RV5 Kim 2008‐KOR.
| Methods | RCT Length of follow‐up: up to 42 days after last dose Adverse event data collection methods: diary cards (passive method) |
|
| Participants |
Number: 178 enrolled; 171 evaluable Age range: 1 to 3 months (beginning); 3 to 6 months (end) Inclusion criteria: healthy infants; 6 to 12 weeks of age Exclusion criteria: history of congenital abdominal disorders, intussusception, or abdominal surgery; known or suspected impairment of immunological function; known hypersensitivity to any component of the rotavirus vaccine; prior receipt of any rotavirus vaccine; fever, with a rectal temperature ≥ 38.1 °C (≥ 100.5 °F) at the time of immunization; history of known prior rotavirus disease, chronic diarrhoea, or failure to thrive; clinical evidence of active gastrointestinal illness (infants with gastro‐oesophageal reflux disease were permitted to participate in the study as long as the gastro‐oesophageal reflux disease was well controlled with or without medication); receipt of intramuscular, oral, or intravenous corticosteroid treatment between the 2 weeks before first vaccination and 2 weeks after last vaccination; reside in a household with an immunocompromised person; prior receipt of a blood transfusion or blood products, including immunoglobulins; receipt of OPV during the course of the study or within 42 days before first dose of vaccine/placebo; and condition, which, in the opinion of the investigator, may have interfered with the evaluation of the study objectives |
|
| Interventions | RV5 1. WC3 (RV5): 6.9 to 8.6 x 107 PFU; 3 doses given 4 to 10 weeks apart; 115 participants (randomized) 2. Placebo: 3 doses given 4 to 10 weeks apart; 63 participants (randomized) |
|
| Outcomes |
Clinical outcome measures (safety and efficacy) 1. Serious adverse events: no definition; measured up to 42 days 2. Reactogenicity: no definition; measured up to 14 days 3. Adverse events resulting in discontinuation Outcomes to measure immunogenicity 4. Seroconversion: sero‐response serum anti‐rotavirus immunoglobulin A (IgA) defined as an increase in antibody titre by a factor of ≥ 3 from baseline (data could not be extracted for review) |
|
| Immunization status | Infants excluded if they had or were to receive oral poliovirus vaccine at any time during the study or in the 42 days before the first dose; concomitant administration of other licensed vaccines and breast‐feeding was not restricted | |
| Location | 8 study centres in South Korea WHO mortality stratum B |
|
| Notes |
Date: 2 August 2005 (first participant in) to 25 May 2006 (last dose given); last participant completed follow‐up on 5 July 2006 Source of funding: Merck & Co., Inc.

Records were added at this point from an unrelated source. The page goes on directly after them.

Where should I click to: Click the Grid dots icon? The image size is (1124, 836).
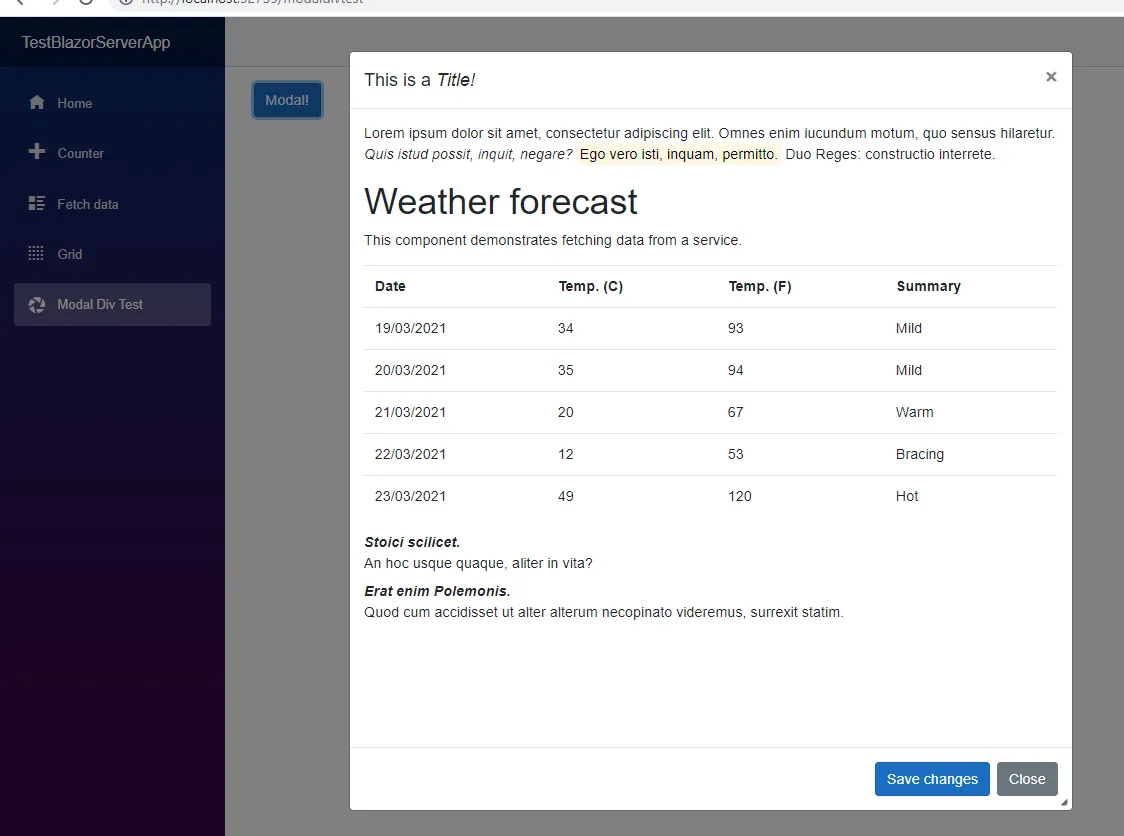[x=36, y=253]
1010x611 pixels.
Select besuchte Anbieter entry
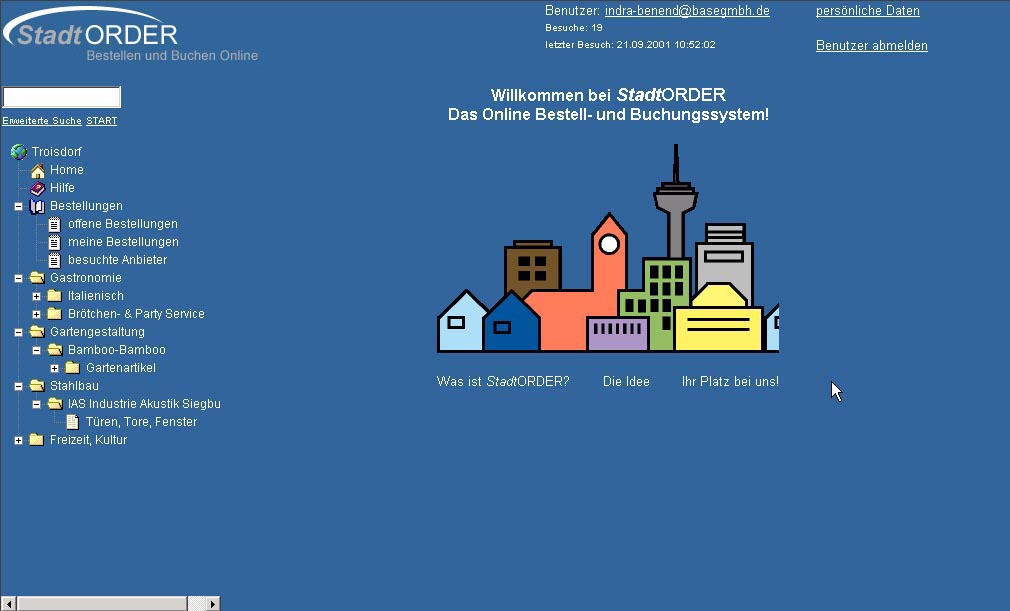pos(117,260)
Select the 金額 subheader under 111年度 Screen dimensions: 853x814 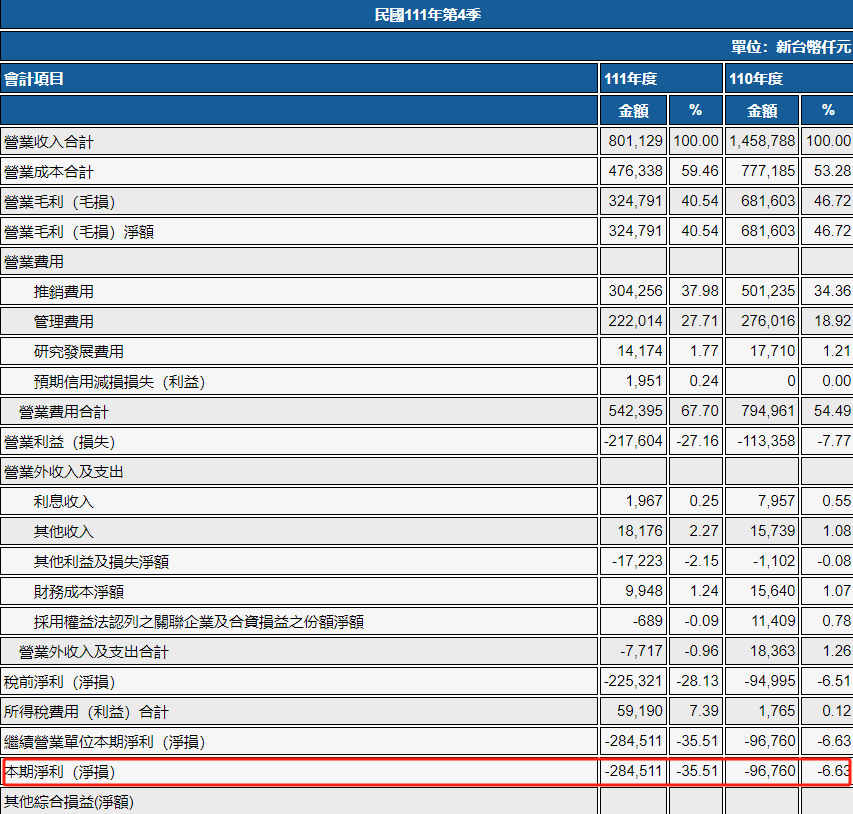point(633,110)
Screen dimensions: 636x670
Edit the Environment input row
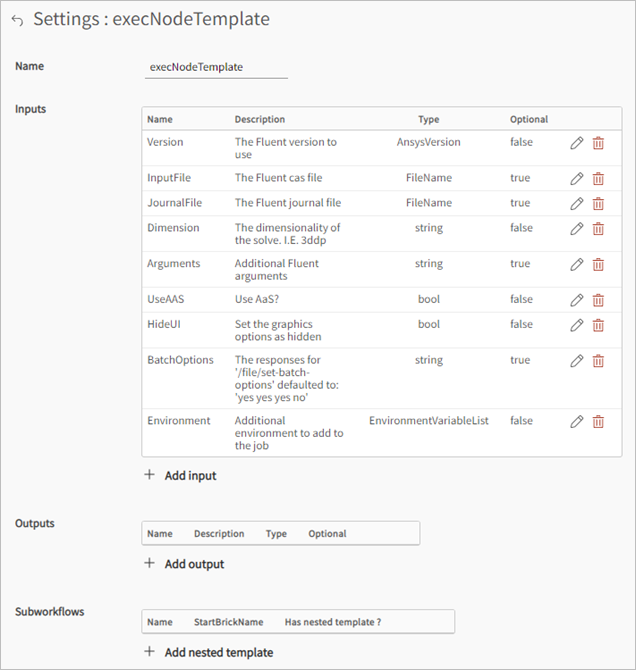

Other: most of the outcome data are not provided in the reports |
|
| Risk of bias | ||
| Bias | Authors' judgement | Support for judgement |
| Random sequence generation (selection bias) | Low risk | Computer‐generated randomized 2:1 to receive hexavalent vaccine concomitantly with either RV5 (RotaTeq) or placebo (Merck 2012) |
| Allocation concealment (selection bias) | Low risk | Allocation numbers were generated for participants, investigators, adults, and parents/guardians of children were blinded throughout trial (Merck 2012) |
| Blinding (performance bias and detection bias) All outcomes | Low risk | RV5 was visibly indistinguishable from placebo, investigators, study personnel (internal and external), and parents/guardians were blinded throughout trial (Merck 2012) |
| Incomplete outcome data (attrition bias) All outcomes | High risk | Reason related to outcome |
| Selective reporting (reporting bias) | High risk | Key expected outcome not included |
| Other bias | Unclear risk | Information not provided |